Sunday, February 20, 2005

Peretz and the Reactionary Progressives

Marty Peretz in the latest New Republic lashes out at the moral and intellectual bankruptcy of the left; their inability to move beyond the increasingly anachronistic pieties of the sixties; and their increasing irrelevance to the world in which we live today.

Social democracy, he holds, no longer offers a solution to the problems faced by either the US or Europe [for somewhat different reasons], but the "progressives" refuse to admit it in either instance.

In race relations the old patronizing postures of the sixties, however comforting in their repetition, no longer apply. They are simply a screen for perpetual bias and institutionalized corruption. President Bush gets it [Peretz describes him as "the first president who apparently does not see individual people in racial categories or sex categories. White or black, woman or man, just as long as you're a conservative.] the "progressives" don't. Their position is, he writes, "pathetic."

In international relations liberal renunciation of force has prevented them from confronting a palpable evil -- jihadism -- and their naive faith in international organizations is worse than pathetic, it makes them complicit in evil. The UN, he writes, "is [the progressives] lodestone. But the lodestone does not perform. It is not a magnet for the good. It performs the magic of the wicked. It is corrupt, it is pompous, it is shackled to tyrants and cynics. It does not recognize a genocide when the genocide is seen and understood by all."

All in all it is a searing indictment -- one with which I largely agree. Like Peretz, I hope for a new kind of liberalism, one that has freed itself from the shackles of progressive reaction, but looking at recent trends within the Democratic Party, I despair.

UPDATE: The folks over at Cliopatria are not despairing. They are currently attempting to forge a new vision for liberalism. Check out Jonathan Dresner's vision here and follow his links to see what else they have come up with. I applaud their efforts, but do not feel that any of the anabaptist movements, not even the Society of Friends, provides a viable model.


Jonathan Dresner said...

I think you might consider trying to define what you mean by a "new liberalism." I did.

Jonathan Dresner said...

Thanks for the link, though it's not exactly a current discussion (we're busily debating the philosophy of history, mostly elsewhere, these days). To clarify, I'm Jewish, so not an Anabaptist, though it's a strain of Christianity I respect deeply.

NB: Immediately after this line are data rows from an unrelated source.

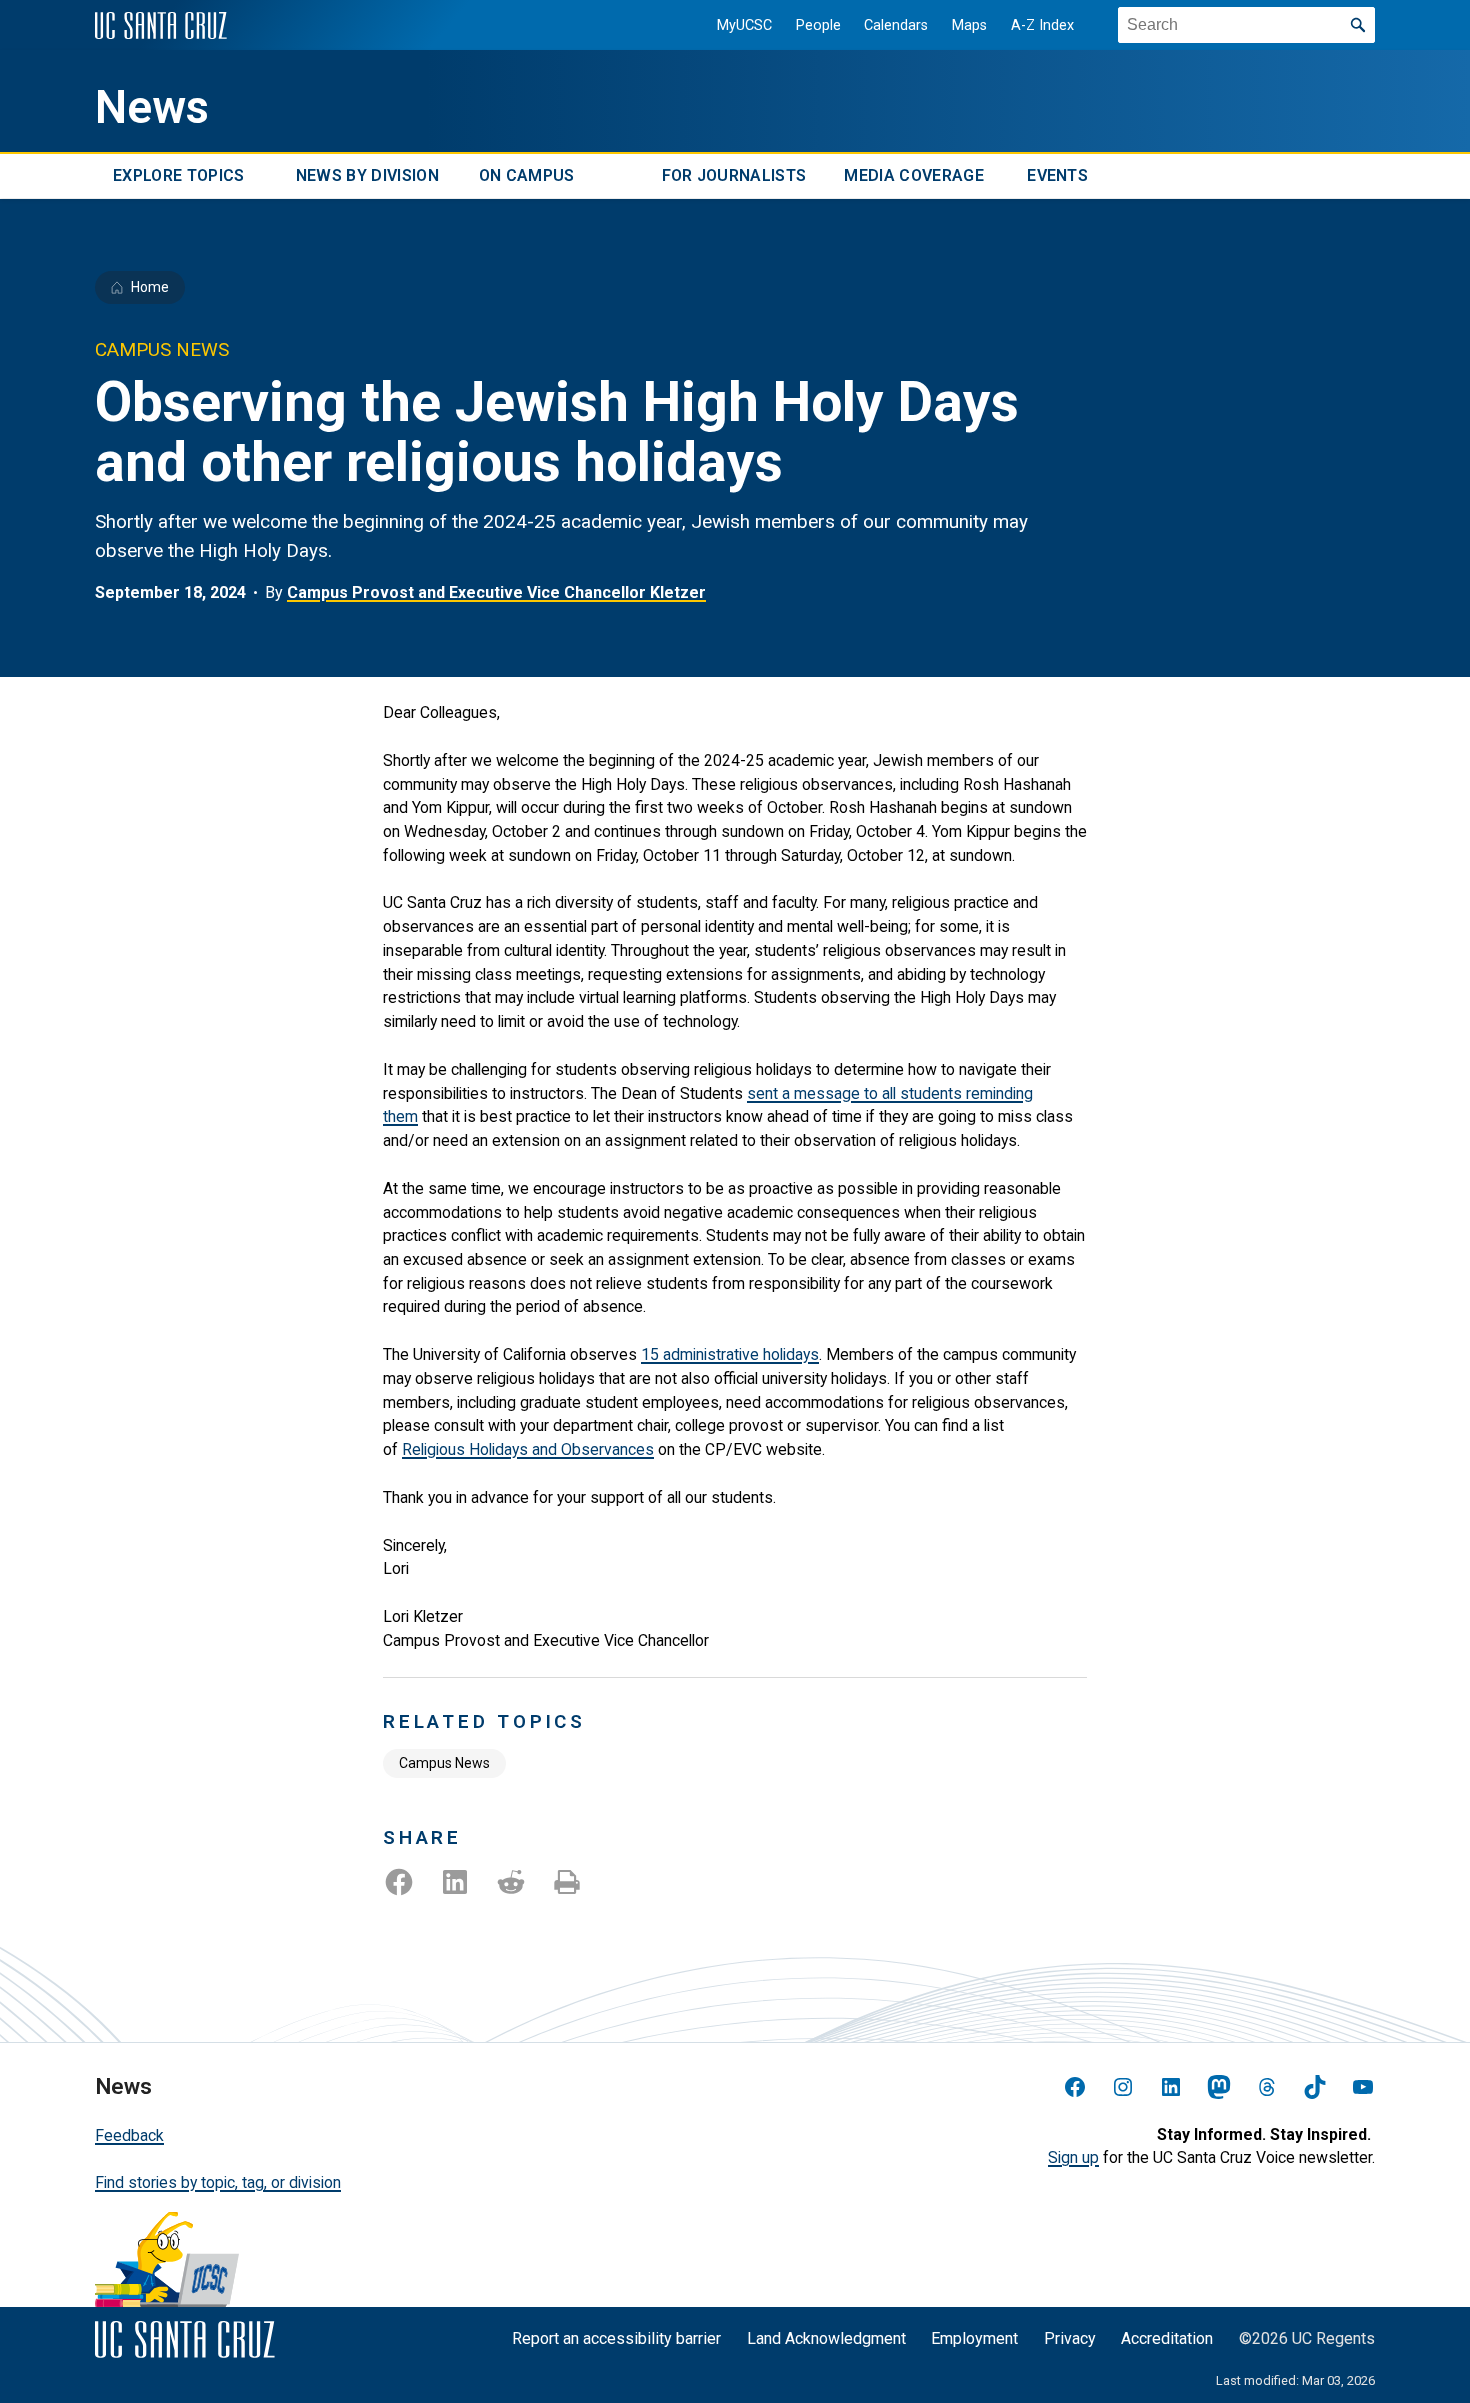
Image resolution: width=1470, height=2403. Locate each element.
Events (1057, 176)
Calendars (896, 25)
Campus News (444, 1763)
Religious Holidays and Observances (528, 1449)
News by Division (367, 176)
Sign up (1073, 2157)
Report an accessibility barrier (616, 2338)
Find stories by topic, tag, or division (218, 2182)
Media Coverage (913, 176)
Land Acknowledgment (826, 2338)
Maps (969, 25)
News (152, 107)
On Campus (527, 176)
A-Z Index (1042, 25)
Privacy (1070, 2338)
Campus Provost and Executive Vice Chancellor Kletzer (496, 592)
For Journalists (734, 176)
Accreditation (1167, 2338)
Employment (974, 2338)
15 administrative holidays (730, 1354)
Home (150, 287)
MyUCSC (744, 25)
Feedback (129, 2135)
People (818, 25)
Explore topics (178, 176)
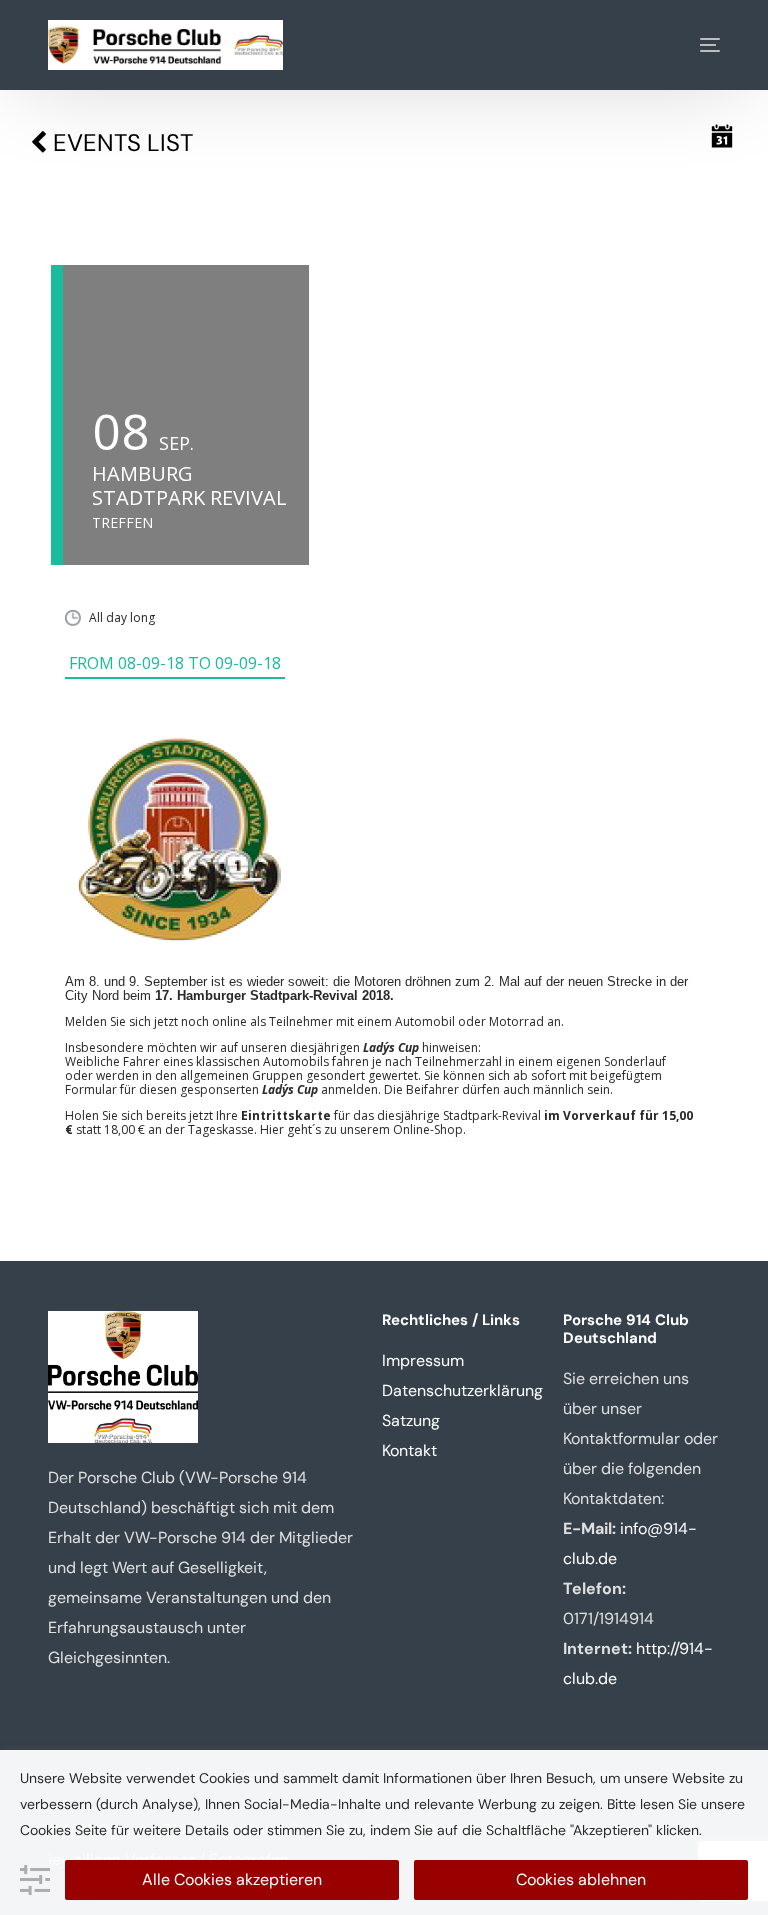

I still don't see a positive statement from you. I'm not going to argue that the '60s is the past and we need to think about what we're doing now about the future, but what is it that YOU want to do, as a liberal?

D. B. Light said...

Hi Jon,

Unlike you I do have ties to the Anabaptists. My great grandfather was Mennonite, but broke with his family, moved to Philadelphia, became a printer, then a socialist union organizer, and finally the very respectable editor of a mainstream newspaper in Western Pennsylvania. As a kid I was exposed both to the Pennsylvania Dutch stuff and to utopian socialism [they actually have a lot in common]. My parents raised me Presbyterian. I have a lot of respect for the Anabaptists, but cannot embrace their communitarian sensibilities. Parenthetically, I might point out that George Bush is extremely popular among the "Dutch," but not among the Quakers.

Just as I reject communitarian labels, I also reject terms like "liberal" and "conservative". I watch the formulation and reformulation of the ideological camps with some interest, but am not about to participate -- just not a "joiner."